The problem = Look at each line below and tally those holding "will"; answer with that figure and nothing else.
---
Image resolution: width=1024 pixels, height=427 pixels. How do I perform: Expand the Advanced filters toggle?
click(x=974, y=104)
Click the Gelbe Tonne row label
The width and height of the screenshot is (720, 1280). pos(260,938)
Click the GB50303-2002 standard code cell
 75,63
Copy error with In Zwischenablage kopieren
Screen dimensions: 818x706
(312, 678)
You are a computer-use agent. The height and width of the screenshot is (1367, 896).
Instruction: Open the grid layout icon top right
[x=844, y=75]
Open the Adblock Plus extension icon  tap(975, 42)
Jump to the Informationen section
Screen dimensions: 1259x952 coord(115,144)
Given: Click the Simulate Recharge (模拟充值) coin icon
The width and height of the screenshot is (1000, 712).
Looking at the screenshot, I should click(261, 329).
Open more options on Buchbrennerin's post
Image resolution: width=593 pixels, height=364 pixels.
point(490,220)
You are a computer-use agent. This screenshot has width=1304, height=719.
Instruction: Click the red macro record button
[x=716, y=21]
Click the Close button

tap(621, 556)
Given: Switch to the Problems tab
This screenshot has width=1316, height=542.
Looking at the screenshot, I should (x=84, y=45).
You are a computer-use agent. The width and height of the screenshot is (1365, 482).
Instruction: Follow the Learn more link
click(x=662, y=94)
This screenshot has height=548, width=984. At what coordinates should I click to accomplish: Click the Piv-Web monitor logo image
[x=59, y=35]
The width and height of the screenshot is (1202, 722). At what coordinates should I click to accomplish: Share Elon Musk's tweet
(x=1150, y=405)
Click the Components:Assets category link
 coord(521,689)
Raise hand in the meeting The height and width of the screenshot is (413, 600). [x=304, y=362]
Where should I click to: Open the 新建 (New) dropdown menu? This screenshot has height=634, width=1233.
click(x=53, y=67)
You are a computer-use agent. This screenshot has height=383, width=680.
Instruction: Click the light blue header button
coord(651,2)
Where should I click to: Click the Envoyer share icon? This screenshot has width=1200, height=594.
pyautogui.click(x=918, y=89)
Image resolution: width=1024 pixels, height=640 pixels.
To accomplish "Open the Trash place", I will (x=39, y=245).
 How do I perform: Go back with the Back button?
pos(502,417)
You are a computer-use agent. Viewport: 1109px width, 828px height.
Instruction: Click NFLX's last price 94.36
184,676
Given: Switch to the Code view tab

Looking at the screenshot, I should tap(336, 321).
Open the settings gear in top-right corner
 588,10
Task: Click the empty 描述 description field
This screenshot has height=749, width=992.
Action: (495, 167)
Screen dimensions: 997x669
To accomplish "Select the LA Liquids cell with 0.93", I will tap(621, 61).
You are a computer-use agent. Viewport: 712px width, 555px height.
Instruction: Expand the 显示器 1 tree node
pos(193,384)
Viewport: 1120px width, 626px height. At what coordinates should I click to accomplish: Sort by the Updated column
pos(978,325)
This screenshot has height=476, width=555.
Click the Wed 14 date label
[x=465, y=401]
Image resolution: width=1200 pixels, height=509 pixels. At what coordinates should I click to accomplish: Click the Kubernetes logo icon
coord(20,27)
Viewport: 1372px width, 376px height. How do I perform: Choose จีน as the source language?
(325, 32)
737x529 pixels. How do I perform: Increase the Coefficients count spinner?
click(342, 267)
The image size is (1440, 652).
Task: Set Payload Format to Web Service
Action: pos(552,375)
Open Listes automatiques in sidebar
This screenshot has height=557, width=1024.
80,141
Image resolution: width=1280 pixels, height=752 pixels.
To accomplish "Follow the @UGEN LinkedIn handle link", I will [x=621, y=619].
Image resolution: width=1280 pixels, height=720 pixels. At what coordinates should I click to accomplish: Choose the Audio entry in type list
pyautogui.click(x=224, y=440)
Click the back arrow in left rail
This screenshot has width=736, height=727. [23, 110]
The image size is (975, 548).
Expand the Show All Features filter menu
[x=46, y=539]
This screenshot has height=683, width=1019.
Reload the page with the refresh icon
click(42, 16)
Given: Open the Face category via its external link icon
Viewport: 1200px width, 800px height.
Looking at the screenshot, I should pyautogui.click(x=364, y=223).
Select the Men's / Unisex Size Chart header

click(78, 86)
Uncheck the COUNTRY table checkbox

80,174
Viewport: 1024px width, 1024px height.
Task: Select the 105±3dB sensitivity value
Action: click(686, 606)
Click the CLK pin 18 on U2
---
Solution for this problem = 3